After running ./katago contribute -config contribute.cfg 6.5 days, katago crashed with

terminate called after throwing an instance of 'StringError'                                                                                              
  what():  OpenCL error at /home/kcwu/src/katago/cpp/neuralnet/openclbackend.cpp, func err, line 1188, error CL_MEM_OBJECT_ALLOCATION_FAILURE

At the crash time, I didn't use the computer and didn't run other programs. This is just one time event. Katago can continue to run by invoking the same command line.

This katago is tag v1.8.0, build with cmake . -DUSE_BACKEND=EIGEN -DUSE_TCMALLOC=1 -DCMAKE_CXX_FLAGS='-march=native' -DUSE_AVX2=1 -DBUILD_DISTRIBUTED=1

lightvector commented 3 years ago

Could you attach your log file from that run? That would help with debugging. Thanks!

kcwu commented 3 years ago

Which log file do you want?

lightvector commented 3 years ago

The log file corresponding to that run? Each time you start contribute it should make a file in the contribute katago_contribute directory, under logs/, with date based on the timestamp of the starting time of that instance.

kcwu commented 3 years ago

log20210125-203927-B29F88B22CC56B99.log attached

kcwu commented 3 years ago

I guess I know what happened.

Findings:

This GPU has only 4GB ram. The system and chrome already ate roughly 0.9GB. Only 3.1GB is available to katago.
1 model takes about 0.75GB
At the crashing time,
- kata1-b40c256-s5942610176-d1431052518 is training
- kata1-b40c256-s5942610176-d1431052518 vs kata1-b40c256-s5464776448-d1316114216 are just finished (12 minutes before crash) and not unloaded
- kata1-b40c256-s5805907200-d1398250937 vs kata1-b40c256-s5153959424-d1242653604 started and crashed
- 0.9+0.75*4=3.9 which is too close the limit.

lightvector commented 3 years ago

Ah.
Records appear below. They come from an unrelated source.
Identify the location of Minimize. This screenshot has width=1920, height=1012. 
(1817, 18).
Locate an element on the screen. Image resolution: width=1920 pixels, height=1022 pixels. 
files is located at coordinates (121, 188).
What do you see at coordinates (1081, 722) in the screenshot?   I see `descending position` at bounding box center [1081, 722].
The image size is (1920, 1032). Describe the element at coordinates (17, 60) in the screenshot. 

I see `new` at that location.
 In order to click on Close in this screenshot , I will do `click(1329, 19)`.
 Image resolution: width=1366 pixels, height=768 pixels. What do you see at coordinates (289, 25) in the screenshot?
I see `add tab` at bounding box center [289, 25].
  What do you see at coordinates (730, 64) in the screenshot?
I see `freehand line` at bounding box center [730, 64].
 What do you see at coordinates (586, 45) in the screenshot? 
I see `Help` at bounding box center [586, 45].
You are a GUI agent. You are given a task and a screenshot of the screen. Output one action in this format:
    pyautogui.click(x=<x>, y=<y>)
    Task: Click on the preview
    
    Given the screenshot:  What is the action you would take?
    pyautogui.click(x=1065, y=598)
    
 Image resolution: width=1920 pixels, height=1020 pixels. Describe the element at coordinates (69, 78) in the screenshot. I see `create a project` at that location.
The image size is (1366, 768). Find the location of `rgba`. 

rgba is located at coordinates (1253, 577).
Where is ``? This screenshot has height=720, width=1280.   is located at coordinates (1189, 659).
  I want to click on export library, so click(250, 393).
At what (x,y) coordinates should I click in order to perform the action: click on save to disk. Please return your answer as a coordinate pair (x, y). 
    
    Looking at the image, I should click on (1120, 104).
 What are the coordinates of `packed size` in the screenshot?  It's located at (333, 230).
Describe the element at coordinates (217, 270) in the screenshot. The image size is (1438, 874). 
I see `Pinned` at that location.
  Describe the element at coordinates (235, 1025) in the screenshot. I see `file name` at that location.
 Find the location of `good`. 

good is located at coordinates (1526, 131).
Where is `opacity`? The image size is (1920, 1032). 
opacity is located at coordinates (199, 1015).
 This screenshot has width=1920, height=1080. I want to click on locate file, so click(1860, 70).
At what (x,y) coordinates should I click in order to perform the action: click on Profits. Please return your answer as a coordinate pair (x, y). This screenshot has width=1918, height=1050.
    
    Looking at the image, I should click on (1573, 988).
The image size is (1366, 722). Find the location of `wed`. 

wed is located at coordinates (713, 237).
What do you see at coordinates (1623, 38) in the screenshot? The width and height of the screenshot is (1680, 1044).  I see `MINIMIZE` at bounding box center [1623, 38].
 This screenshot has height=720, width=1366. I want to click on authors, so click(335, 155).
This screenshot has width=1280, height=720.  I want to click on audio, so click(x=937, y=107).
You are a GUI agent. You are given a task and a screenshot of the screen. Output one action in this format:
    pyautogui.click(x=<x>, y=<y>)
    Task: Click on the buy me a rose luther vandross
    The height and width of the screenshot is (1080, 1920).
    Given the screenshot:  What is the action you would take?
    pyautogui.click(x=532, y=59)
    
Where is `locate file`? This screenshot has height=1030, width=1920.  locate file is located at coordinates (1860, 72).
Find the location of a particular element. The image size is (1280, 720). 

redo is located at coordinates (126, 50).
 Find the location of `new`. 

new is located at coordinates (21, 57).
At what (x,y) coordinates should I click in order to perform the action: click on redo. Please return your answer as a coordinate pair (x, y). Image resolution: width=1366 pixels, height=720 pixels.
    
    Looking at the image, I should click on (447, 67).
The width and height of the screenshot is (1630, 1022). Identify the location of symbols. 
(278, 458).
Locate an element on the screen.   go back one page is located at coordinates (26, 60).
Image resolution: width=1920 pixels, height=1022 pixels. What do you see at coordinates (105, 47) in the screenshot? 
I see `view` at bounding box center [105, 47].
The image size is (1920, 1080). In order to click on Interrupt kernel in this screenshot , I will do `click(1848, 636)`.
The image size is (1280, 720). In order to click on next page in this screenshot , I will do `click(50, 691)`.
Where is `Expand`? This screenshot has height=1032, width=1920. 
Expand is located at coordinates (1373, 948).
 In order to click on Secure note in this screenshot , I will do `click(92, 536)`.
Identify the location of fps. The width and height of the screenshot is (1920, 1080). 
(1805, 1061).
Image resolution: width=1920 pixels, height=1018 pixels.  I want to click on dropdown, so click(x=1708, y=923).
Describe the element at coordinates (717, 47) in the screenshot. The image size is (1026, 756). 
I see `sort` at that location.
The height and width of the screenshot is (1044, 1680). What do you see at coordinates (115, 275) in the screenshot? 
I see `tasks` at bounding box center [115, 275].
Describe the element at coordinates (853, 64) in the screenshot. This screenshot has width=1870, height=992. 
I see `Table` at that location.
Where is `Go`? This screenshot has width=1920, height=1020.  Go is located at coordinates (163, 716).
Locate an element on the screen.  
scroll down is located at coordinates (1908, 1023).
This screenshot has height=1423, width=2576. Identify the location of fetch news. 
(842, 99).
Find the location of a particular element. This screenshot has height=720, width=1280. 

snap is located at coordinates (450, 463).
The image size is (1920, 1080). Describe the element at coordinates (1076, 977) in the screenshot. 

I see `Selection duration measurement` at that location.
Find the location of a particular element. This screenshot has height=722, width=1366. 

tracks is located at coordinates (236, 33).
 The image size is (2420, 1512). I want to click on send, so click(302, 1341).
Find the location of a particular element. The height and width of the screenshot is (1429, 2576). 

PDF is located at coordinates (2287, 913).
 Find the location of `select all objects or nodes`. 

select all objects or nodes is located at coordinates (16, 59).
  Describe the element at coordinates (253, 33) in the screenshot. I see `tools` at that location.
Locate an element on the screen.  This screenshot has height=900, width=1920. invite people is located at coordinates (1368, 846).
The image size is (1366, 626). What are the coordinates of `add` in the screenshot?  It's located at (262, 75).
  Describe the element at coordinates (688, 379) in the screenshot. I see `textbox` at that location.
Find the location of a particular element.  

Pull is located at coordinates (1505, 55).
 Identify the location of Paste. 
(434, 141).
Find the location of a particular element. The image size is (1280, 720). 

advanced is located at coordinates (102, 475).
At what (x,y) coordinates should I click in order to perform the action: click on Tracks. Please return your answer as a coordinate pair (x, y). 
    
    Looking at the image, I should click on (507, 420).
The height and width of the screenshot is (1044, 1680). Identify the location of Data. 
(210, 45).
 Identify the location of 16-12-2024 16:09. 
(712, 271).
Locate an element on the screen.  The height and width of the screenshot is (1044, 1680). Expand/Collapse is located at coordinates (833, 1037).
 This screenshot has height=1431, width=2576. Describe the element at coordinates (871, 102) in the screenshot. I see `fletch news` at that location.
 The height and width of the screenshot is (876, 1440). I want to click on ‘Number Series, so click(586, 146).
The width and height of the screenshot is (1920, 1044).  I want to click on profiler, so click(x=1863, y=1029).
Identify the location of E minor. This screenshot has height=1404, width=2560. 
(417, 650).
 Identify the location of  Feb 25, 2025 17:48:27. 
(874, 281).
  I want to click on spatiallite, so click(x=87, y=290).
Okay, that sounds like that might explain it, thanks for the investigation! I was worried there was a memory leak or something in KataGo.

Any thoughts on a good option for fixing it? I guess I'll need to add some logic to instrument memory usage.

kcwu commented 3 years ago

Some ideas:

At least, we can improve the error message for CL_MEM_OBJECT_ALLOCATION_FAILURE. Tell users it might be GPU memory not enough.
Is it possible to query available GPU ram and estimate the required size for models? If yes, disable rating games temporarily if the memory is not enough to load more. If the GPU is only capable to load one model, warn users and don't get more tasks before all games are finished.

lightvector commented 3 years ago

Made the error messages slightly nicer: https://github.com/lightvector/KataGo/commit/0e75f8c82397f1b2380c4b9c581313e65fb1a9bf

Estimating required size for models and comparing it to query turns out to be tricky, so this is not going to be implemented in the near future. A workaround, for now, would be just for users on memory-limited GPUs to disable rating games if necessary (maxRatingMatches=0). This is not advertised particularly loudly right now, since it is undesirable in general for people to be using it, but in individual cases it could be a workaround.

kcwu commented 3 years ago

One idea: when CL_MEM_OBJECT_ALLOCATION_FAILURE occurs, don't interrupt the whole program. Instead, bypass the rating task, sleep a longer while, and continue to request another task from the server. Give up (terminate the program) only if no other threads are running.

lightvector commented 3 years ago

If you have an idea of how to implement that, let me know. This error is buried VERY deep, and is not even directly associated with any particular task, due to being in a different thread.